## EXERCISE DETAILS
Set down every one of the entries below again, line by line, without changing any character.

## STORED RECORDS
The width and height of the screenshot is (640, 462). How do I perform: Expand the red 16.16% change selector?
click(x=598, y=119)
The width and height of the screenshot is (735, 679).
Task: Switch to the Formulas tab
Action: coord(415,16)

## WRITTEN ANSWER
The width and height of the screenshot is (640, 462). How do I perform: Expand the red 16.16% change selector?
click(x=598, y=119)
The width and height of the screenshot is (735, 679).
Task: Switch to the Formulas tab
Action: coord(415,16)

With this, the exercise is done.